— Document extract —
Telco operators can leverage open source solutions to address some of these challenges. Open source software offers flexibility and cost savings by reducing reliance on proprietary systems. It allows operators to customise solutions to fit their specific needs and integrate them more easily with existing systems. Open source communities provide a collaborative environment where operators can share knowledge and resources, accelerating innovation and problem-solving.

Adopting open source technologies also presents an opportunity for telcos to transform into techcos. By embracing a tech-first approach, telcos can adopt DevSecOps practices, integrating development, security, and operations to drive continuous innovation. DevSecOps fosters a culture of collaboration and efficiency, enabling faster deployment of new features and improvements while maintaining high security standards.

This transformation allows telcos to participate more actively in the tech growth, contributing to and benefiting from the collective advancements of the open-source community. By leveraging open source solutions and adopting DevSecOps practices, telco operators can enhance scalability, improve security, and reduce costs. This approach helps manage the complexities of core network design and implementation more effectively, ensuring robust and future-ready networks.

— Data section —

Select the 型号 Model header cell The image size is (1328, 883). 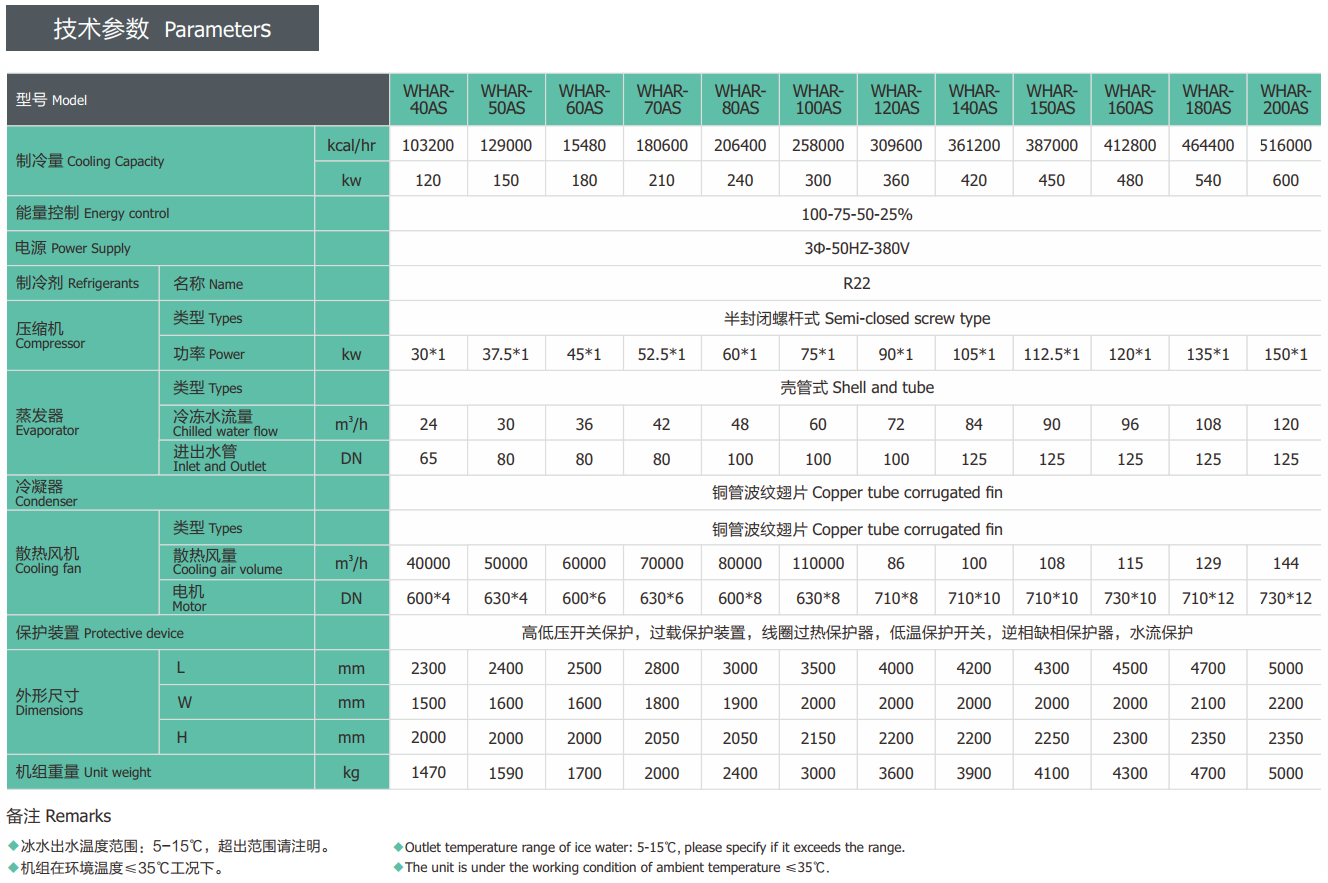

— Task details —
List the three things that, according to the passage on open source for telcos, DevSecOps practices integrate.

— Completed task —
Development, security, and operations.